Vingt-quatre heures après un important rassemblement sur les Champs-Élysées, de nombreux policiers sont restés mobilisés cette nuit à Paris comme en province. A Nice et à Toulouse, des dizaines d'agents ont entonné la Marseillaise pour protester contre les agressions à répétitions dont ils font l'objet, notamment contre la récente attaque au cocktail Molotov à Viry-Châtillon le 8 octobre dernier.

A Marseille, sur le Vieux-Port, les policiers étaient une centaine à manifester à bord de leurs véhicules de service contre la haine "anti-flics".

Falcone hué

A Evry, où le directeur général de la police nationale Jean-Marc Falcone a reçu mardi soir les chefs de brigade anticriminalité, quelque 400 agents de police se sont également rassemblés pour faire entendre leur colère.

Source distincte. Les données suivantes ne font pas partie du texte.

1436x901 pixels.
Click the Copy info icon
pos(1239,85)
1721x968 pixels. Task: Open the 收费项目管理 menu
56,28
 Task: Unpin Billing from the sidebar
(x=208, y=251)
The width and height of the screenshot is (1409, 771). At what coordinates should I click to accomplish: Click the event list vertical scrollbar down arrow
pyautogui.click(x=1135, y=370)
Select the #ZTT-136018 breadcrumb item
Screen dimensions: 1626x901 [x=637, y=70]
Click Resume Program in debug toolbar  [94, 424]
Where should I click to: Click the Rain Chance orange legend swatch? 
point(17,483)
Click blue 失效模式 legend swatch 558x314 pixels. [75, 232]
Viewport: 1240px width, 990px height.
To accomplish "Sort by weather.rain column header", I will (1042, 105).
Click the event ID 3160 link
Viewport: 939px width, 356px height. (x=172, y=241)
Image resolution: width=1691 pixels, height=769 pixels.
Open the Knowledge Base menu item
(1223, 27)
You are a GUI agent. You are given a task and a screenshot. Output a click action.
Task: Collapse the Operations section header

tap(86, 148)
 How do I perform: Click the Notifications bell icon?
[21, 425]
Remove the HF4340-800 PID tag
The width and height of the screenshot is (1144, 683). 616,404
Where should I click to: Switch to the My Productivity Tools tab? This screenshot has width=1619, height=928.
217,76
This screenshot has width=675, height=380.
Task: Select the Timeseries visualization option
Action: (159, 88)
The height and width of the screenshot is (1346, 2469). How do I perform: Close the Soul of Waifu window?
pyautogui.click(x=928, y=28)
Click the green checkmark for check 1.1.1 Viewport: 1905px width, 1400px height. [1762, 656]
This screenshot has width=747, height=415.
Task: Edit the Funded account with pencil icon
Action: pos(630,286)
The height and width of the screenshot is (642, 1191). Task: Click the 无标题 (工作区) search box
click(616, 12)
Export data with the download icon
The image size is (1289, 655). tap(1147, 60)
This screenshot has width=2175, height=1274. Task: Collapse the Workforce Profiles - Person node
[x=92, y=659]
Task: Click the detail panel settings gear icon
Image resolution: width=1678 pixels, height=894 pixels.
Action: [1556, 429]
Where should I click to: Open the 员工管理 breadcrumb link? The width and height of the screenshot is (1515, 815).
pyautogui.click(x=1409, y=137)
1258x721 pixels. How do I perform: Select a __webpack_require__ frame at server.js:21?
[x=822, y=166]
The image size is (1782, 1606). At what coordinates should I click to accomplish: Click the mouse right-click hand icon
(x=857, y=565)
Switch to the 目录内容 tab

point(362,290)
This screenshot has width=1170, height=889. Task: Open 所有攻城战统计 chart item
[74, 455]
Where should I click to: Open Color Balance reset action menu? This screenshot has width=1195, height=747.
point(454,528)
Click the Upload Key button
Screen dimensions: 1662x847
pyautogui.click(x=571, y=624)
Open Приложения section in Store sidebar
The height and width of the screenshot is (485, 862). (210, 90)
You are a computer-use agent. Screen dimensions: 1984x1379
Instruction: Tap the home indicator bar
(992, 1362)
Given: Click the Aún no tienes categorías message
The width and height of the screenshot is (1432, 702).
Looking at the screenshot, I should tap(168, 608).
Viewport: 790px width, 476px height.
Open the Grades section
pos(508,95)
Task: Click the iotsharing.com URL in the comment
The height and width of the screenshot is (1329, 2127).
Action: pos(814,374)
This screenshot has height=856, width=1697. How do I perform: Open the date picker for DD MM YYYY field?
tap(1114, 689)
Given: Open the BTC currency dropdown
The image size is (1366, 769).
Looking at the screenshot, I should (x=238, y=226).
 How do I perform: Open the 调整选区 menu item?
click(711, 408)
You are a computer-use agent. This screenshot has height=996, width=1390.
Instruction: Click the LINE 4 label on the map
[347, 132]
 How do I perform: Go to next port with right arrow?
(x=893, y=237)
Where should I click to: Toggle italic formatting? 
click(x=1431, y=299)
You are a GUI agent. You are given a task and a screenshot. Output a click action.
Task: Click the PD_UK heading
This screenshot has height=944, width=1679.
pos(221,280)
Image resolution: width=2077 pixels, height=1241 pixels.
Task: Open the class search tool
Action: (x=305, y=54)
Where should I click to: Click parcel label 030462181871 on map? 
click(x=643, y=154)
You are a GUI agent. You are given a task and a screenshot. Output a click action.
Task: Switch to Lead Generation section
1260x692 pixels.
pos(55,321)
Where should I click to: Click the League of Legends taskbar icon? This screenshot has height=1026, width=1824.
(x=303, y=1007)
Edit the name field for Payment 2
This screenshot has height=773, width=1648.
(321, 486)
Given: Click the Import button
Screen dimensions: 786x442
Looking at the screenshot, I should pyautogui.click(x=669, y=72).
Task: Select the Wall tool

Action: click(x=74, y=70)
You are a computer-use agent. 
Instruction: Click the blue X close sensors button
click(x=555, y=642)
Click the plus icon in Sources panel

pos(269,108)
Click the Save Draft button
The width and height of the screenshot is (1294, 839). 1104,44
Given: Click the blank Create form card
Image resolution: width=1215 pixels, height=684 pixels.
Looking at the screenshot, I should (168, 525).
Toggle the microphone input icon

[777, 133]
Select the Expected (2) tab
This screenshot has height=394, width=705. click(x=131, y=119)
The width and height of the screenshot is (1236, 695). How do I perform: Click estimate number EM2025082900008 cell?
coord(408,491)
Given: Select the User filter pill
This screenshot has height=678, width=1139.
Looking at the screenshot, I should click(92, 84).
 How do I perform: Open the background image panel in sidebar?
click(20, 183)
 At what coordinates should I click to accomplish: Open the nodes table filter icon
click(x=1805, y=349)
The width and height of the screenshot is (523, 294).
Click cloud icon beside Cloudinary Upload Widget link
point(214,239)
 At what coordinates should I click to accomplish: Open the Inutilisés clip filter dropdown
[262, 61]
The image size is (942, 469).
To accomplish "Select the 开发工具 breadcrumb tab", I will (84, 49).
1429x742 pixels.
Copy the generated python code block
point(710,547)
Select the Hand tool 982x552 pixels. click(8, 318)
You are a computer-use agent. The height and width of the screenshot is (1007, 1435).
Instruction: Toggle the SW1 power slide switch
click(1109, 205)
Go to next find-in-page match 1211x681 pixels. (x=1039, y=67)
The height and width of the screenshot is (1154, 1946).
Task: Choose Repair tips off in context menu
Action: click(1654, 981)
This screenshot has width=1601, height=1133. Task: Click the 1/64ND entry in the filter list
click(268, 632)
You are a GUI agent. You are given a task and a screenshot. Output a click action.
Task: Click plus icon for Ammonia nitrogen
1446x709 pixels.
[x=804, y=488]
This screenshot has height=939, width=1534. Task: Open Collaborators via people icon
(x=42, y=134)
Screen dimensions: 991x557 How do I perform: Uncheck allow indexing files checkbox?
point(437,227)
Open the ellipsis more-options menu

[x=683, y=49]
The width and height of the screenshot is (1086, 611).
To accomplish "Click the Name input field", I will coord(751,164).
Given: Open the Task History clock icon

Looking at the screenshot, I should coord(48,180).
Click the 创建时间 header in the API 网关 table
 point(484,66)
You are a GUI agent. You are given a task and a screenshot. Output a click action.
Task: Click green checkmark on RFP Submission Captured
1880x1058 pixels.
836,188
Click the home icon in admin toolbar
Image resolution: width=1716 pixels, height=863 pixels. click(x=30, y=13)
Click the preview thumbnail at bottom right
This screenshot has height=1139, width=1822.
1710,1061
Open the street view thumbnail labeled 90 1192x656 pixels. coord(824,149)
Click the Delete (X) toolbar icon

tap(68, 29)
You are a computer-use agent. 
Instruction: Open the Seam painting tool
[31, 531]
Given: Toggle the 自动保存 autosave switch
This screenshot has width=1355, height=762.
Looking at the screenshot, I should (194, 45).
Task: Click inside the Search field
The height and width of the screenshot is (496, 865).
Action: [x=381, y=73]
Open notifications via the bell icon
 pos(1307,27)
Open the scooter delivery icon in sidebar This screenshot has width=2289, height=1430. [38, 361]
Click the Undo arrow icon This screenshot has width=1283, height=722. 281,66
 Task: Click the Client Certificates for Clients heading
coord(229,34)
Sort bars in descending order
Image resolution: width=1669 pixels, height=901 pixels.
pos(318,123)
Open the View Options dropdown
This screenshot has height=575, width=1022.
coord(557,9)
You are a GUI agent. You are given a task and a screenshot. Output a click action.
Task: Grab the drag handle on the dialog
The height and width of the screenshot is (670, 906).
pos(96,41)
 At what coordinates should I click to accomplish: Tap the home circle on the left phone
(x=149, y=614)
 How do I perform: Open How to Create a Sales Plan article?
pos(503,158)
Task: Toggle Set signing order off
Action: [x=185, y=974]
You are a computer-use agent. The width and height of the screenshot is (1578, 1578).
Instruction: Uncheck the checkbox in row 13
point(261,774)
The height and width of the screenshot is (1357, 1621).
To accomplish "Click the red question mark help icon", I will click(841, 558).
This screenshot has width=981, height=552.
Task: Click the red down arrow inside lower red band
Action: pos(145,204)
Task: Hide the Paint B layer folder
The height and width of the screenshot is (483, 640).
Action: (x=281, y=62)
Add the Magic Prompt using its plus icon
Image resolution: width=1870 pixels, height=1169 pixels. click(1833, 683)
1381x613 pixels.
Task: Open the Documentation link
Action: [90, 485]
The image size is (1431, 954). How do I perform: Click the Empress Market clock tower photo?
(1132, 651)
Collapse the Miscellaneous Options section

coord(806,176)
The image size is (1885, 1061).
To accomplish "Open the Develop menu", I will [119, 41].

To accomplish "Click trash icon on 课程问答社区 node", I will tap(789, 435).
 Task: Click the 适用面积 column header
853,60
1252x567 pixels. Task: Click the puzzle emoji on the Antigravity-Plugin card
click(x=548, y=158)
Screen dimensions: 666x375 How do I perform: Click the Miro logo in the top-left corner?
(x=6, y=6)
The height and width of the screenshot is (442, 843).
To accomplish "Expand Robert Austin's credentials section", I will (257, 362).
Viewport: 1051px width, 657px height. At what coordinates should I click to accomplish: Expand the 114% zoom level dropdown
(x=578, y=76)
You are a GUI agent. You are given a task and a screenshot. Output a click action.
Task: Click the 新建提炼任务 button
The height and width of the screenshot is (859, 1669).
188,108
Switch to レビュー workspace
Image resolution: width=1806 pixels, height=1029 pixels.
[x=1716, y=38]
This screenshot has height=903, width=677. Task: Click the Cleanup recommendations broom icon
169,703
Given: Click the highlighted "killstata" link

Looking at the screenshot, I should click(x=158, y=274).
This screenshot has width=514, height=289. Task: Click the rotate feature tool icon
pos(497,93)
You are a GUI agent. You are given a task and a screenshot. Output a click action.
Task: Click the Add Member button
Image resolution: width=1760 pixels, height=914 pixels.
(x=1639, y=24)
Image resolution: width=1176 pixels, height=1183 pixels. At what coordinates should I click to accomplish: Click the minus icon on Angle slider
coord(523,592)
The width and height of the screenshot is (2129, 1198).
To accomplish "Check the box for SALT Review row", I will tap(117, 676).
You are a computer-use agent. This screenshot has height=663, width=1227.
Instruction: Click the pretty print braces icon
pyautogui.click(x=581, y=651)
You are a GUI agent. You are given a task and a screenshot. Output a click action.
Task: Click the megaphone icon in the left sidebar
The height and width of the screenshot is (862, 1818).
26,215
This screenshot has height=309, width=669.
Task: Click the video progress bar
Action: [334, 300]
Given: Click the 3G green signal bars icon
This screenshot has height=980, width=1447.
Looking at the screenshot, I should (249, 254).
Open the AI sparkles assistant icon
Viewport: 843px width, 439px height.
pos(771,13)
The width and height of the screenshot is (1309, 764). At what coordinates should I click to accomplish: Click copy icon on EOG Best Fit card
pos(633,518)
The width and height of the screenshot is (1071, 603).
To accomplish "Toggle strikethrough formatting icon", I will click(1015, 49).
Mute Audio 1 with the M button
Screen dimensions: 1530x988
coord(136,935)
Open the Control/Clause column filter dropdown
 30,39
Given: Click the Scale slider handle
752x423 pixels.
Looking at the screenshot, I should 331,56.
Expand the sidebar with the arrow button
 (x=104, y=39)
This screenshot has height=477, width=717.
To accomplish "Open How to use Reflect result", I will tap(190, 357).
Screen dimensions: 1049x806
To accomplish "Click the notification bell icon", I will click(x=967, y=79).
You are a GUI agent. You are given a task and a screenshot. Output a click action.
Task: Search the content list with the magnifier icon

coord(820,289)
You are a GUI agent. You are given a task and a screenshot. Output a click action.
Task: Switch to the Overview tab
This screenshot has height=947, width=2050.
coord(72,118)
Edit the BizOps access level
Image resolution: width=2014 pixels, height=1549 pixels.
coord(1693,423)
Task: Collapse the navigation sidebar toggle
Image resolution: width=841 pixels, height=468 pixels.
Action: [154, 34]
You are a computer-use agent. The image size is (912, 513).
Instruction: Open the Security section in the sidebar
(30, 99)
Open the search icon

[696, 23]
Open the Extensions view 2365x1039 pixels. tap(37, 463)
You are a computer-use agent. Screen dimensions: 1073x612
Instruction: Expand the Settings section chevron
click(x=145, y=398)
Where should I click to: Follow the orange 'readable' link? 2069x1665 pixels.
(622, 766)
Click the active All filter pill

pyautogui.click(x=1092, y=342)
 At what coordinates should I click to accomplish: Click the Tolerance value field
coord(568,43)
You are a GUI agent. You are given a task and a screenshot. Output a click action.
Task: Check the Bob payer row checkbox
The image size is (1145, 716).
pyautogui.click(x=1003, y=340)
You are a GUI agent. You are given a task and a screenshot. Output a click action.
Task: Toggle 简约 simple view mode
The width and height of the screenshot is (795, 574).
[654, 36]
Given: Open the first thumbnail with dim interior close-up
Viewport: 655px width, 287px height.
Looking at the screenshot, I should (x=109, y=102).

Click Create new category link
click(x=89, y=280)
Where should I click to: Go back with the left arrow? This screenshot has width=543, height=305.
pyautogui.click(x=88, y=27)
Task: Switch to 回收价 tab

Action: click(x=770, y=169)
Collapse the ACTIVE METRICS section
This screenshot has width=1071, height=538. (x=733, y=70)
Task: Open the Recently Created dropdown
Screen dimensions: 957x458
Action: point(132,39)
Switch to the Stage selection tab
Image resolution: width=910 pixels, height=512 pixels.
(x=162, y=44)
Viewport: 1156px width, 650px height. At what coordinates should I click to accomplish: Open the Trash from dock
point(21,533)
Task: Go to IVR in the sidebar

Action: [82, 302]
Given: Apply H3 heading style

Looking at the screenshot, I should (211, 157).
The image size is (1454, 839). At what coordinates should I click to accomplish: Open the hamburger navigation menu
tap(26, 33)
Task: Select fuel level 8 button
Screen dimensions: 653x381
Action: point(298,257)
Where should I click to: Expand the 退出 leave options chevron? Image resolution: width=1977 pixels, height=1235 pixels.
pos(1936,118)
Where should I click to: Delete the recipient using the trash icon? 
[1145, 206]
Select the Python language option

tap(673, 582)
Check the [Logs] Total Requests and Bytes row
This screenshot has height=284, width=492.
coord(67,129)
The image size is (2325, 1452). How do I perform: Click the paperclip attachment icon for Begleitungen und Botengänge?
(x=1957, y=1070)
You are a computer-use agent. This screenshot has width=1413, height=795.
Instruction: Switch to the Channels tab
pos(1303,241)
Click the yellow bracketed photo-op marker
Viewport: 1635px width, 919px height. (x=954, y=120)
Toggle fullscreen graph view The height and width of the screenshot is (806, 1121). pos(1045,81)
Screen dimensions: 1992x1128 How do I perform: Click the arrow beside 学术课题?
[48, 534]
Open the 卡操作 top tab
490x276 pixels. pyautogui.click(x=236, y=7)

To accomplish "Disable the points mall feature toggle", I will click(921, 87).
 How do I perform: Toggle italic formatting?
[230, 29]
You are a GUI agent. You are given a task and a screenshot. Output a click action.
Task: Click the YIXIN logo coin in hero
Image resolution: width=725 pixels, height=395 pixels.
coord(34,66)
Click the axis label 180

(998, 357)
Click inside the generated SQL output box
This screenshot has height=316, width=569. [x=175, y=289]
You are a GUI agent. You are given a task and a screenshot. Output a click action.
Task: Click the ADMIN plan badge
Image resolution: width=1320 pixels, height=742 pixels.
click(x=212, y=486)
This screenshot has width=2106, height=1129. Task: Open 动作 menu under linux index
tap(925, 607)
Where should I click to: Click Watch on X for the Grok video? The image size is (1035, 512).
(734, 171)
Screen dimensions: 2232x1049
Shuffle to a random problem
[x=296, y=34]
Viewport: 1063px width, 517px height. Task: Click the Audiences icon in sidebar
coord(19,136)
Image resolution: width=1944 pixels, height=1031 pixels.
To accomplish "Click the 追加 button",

Les fonctionnaires ont copieusement hué leur patron et appelé à sa démission.

Est ensuite venu le temps de la réponse. Jean-Marc Falcone a affirmé ce mercredi sur RTL "comprendre l'exaspération et les craintes des policiers". Mais le directeur général a aussi appelé à "l'apaisement", remettant toutefois en cause la manière utilisée par les policiers pour manifester et rappelant le devoir de réserve qui interdit aux fonctionnaires de protester.

A bout de souffle

Le mal être et le ras-le-bol dominent depuis plusieurs mois la profession, déjà éprouvée par les agressions et le terrorisme. Côté politiques, les hommages se succèdent mais ne suffisent pas. Les forces de l'ordre exigent davantage de moyens et de sécurité.

Deux syndicats de gardiens de la paix, Alliance et Unsa-Police, ont demandé une réunion "en urgence" avec les ministres de l'Intérieur et de la Justice. Ils ont obtenu gain de cause et seront reçus ce mercredi à 17h par Bernard Cazeneuve. Un appel à une "marche silencieuse" le 26 octobre à Paris a d'ores et déjà été lancé.